• [Source text]
We use these assumptions to assist us in setting our allowance for credit losses.
Sensitivity Analysis — We believe the present level of our allowance for credit losses adequately reflects probable losses
related to impaired finance receivables and operating leases. However, changes in the assumptions used to derive frequency
and severity would have an impact on the allowance for credit losses. Over the past twenty years, repossession rates for our
U.S. retail and lease portfolio have varied between 2% and 4%.
The effect of the indicated increase/decrease in the assumptions is shown below for Ford, Lincoln, and Mercury brand vehicles
in the U.S. (in millions):
Effect on:
Increase/(Decrease)
Percentage December 31, 2003 2003
Assumption Point Change Allowance for Credit Losses Expense
Repossession rates +/- 0.1 pts. $ 50/ $(50) $ 50/ $(50)
Loss severity +/- 1.0 20/ (20) 20/ (20)
Changes in our assumptions affect Provision for credit losses on our income statement and the Allowance for credit and
insurance losses on our balance sheet.
ACCUMULATED DEPRECIATION ON VEHICLES
SUBJECT TO OPERATING LEASES — FINANCIAL SERVICES SECTOR
See Note 9 of the Notes to Financial Statements for more information regarding accumulated depreciation on vehicles subject
to operating leases.
Accumulated depreciation on vehicles subject to operating leases reflects the cumulative amount of depreciation that has been
recorded to date, reducing the value of the leased vehicles in our operating lease portfolio from their original acquisition value to
their estimated residual value (estimated proceeds from the sale of the vehicle at auction at the end of the lease term).
Nature of Estimates Required — Each operating lease in our portfolio represents a vehicle we own that has been leased
to a customer. When we purchase the lease, we establish an estimated residual value for the vehicle. We exercise judgment
in estimating the residual value because future market values of used vehicles are difficult to predict. We depreciate leased
vehicles on a straight-line basis to estimated residual value.
We monitor residual value performance by vehicle line each month and we review the adequacy of our accumulated
depreciation on a quarterly basis. If we believe that the residual values for our vehicles have decreased, we revise depreciation
for the affected vehicles to ensure that our net investment in the operating leases (equal to our acquisition value of the vehicles
minus accumulated depreciation) will be reduced to our revised estimate of residual value at the end of the lease term. Such
adjustments to depreciation expense are recorded over the remaining life of the affected vehicles in our portfolio.

[Collected data entries]
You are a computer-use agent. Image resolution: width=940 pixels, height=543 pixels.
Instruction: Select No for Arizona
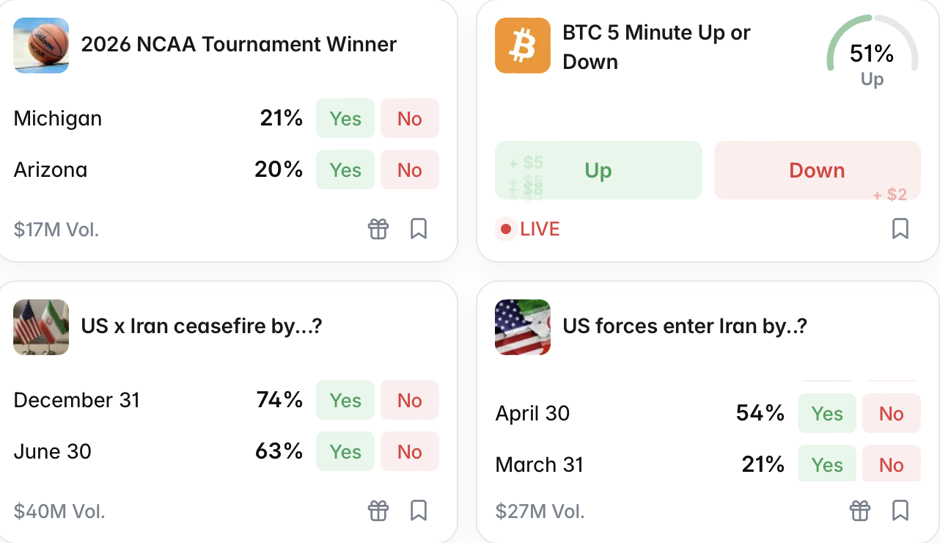coord(409,170)
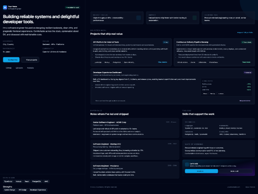
Task: Click the Let's talk card icon
Action: [187, 164]
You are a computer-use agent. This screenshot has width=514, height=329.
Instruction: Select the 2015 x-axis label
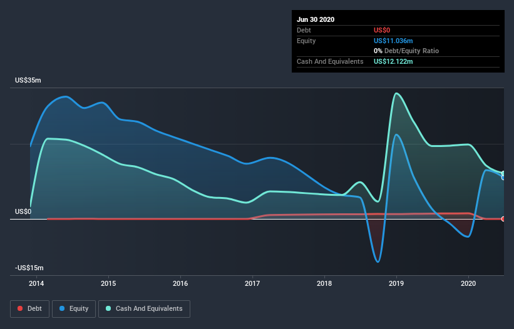(x=108, y=283)
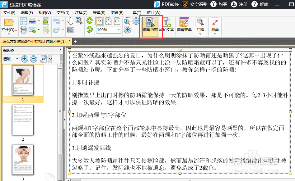This screenshot has height=181, width=295.
Task: Open the 文件(F) menu
Action: pyautogui.click(x=9, y=12)
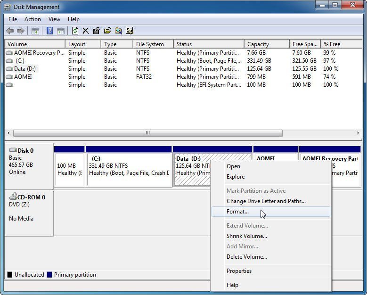Choose Format... from the context menu
Viewport: 367px width, 295px height.
(x=237, y=212)
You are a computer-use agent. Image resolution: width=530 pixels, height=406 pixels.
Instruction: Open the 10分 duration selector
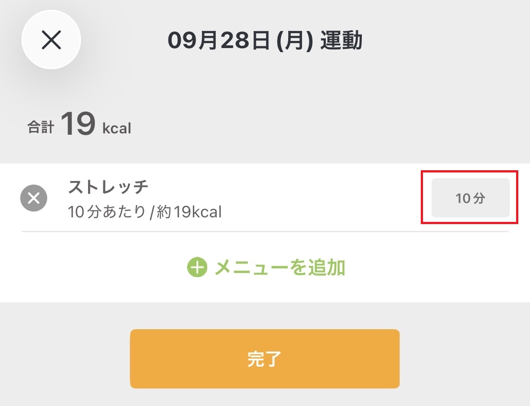(470, 198)
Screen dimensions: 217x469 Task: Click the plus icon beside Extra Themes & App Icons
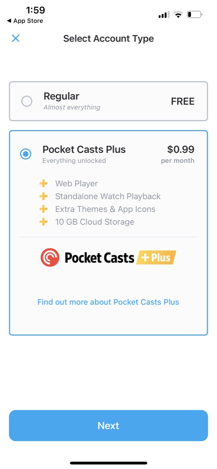point(43,209)
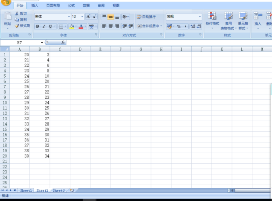The width and height of the screenshot is (272, 201).
Task: Click the Wrap Text (自动换行) button
Action: pyautogui.click(x=146, y=17)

• [Instructions to follow]
Summarize the passage on credit losses and lease depreciation in two sentences. The lines play no part in this exercise.

• [Written answer]
Changes in the assumptions behind the allowance for credit losses would change that allowance: for Ford, Lincoln, and Mercury vehicles in the U.S., a 0.1-point change in repossession rates shifts it by $50 million, and a 1.0-point change in loss severity shifts it by $20 million. Leased vehicles are depreciated on a straight-line basis to an estimated residual value, and if residual values are believed to have decreased, depreciation is revised over the remaining life of the affected vehicles.